Bring together copies of the lines in the data below that contain the word "will".

------------------------------

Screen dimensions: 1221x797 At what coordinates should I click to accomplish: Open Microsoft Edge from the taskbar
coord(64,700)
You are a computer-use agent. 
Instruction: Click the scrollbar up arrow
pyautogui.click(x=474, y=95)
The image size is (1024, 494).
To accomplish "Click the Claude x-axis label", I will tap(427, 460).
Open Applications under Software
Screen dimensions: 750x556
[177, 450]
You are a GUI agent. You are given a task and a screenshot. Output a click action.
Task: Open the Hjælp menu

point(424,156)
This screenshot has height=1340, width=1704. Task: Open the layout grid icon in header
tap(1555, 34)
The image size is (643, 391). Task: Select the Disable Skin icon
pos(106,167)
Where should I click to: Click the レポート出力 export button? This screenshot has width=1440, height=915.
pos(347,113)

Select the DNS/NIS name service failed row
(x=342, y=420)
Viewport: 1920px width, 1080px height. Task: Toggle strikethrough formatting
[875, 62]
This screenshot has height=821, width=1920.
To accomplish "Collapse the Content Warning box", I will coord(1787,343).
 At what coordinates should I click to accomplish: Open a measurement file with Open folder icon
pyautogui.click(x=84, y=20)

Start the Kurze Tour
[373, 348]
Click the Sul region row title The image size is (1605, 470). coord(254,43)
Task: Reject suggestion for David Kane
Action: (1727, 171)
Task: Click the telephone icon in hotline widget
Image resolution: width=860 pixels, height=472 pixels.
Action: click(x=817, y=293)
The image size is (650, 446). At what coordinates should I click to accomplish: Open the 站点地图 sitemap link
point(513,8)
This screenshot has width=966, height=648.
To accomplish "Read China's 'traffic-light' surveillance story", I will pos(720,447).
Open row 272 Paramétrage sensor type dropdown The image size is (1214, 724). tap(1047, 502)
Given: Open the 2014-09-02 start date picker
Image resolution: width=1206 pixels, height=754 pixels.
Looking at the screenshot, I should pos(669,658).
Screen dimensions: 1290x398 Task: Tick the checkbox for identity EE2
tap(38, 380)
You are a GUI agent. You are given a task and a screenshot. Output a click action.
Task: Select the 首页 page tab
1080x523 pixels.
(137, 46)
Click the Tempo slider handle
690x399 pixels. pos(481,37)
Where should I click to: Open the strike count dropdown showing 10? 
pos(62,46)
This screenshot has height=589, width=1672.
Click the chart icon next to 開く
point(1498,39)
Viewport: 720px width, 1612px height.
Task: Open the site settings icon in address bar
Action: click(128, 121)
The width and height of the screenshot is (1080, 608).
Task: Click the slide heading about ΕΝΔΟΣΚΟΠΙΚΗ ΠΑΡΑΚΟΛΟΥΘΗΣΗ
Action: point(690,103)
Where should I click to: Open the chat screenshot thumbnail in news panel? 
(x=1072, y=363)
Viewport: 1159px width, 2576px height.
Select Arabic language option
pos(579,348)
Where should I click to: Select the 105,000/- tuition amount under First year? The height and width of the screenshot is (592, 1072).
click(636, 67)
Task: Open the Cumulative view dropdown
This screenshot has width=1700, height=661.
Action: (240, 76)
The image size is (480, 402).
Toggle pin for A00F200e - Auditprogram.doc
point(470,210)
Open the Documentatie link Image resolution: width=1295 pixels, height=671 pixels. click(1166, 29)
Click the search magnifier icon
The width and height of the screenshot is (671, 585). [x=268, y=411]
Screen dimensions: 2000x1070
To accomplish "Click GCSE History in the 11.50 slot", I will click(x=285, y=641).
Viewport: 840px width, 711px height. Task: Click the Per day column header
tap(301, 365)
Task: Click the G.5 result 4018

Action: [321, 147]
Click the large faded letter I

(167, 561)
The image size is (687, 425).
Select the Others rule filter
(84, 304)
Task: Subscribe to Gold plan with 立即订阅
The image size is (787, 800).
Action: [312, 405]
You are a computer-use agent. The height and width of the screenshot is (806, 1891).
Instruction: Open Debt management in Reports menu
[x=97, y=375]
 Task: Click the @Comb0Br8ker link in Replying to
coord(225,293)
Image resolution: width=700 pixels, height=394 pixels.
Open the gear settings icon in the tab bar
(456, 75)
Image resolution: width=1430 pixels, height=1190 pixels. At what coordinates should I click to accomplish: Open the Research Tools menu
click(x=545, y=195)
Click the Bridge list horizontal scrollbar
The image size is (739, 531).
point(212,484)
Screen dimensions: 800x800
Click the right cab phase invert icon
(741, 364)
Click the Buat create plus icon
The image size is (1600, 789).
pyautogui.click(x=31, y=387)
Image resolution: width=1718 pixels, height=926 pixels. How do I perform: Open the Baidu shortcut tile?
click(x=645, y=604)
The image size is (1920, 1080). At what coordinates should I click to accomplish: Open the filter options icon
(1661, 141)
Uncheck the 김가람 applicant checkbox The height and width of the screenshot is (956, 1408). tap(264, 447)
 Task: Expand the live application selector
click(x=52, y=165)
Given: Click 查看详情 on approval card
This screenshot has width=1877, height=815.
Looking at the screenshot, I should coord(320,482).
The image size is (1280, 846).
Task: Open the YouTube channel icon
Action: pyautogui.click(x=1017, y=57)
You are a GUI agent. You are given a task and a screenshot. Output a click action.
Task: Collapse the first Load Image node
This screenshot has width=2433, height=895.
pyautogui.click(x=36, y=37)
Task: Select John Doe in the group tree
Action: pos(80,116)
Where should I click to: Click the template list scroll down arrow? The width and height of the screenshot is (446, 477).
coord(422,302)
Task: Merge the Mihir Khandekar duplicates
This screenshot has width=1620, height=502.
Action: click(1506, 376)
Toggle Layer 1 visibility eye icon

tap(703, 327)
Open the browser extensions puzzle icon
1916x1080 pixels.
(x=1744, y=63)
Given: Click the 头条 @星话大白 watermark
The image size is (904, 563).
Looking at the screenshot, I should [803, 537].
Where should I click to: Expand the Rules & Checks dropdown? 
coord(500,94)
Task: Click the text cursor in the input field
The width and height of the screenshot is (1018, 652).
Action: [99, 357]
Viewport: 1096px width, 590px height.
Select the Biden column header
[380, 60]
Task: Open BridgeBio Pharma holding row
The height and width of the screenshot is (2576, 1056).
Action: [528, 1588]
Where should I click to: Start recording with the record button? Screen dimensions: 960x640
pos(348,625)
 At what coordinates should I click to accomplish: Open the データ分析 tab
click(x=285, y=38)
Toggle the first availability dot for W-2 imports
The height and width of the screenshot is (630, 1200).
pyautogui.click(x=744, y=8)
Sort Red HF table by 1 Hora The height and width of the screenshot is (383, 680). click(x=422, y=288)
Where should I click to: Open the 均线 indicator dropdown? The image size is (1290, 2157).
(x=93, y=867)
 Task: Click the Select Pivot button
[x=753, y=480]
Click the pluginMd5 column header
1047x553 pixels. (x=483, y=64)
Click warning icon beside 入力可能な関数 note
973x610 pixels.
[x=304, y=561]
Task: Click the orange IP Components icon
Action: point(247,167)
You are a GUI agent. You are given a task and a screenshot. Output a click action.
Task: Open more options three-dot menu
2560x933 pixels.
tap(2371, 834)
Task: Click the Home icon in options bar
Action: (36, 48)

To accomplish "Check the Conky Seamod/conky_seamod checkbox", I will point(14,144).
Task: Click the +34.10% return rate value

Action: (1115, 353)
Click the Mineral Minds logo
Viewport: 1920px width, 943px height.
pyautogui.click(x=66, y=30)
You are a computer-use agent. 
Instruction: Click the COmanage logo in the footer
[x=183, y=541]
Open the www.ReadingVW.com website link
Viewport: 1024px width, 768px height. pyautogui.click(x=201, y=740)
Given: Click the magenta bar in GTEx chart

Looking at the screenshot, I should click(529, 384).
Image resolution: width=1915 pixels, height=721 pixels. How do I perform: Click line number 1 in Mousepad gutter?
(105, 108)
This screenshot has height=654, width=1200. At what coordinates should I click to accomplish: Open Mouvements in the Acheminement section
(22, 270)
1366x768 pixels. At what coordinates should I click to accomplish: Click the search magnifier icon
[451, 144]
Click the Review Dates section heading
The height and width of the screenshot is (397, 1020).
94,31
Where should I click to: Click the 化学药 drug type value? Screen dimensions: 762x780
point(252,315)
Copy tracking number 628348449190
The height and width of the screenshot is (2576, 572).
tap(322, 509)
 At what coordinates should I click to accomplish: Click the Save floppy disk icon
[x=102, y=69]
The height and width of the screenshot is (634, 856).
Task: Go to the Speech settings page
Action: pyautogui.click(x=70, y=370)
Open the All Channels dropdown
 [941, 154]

------------------------------

_Answer space_.
To accomplish "Click the Claude x-axis label", I will tap(427, 460).
To accomplish "Collapse the Content Warning box", I will coord(1787,343).
To accomplish "Read China's 'traffic-light' surveillance story", I will pos(720,447).
To accomplish "Click GCSE History in the 11.50 slot", I will click(x=285, y=641).
To accomplish "Check the Conky Seamod/conky_seamod checkbox", I will point(14,144).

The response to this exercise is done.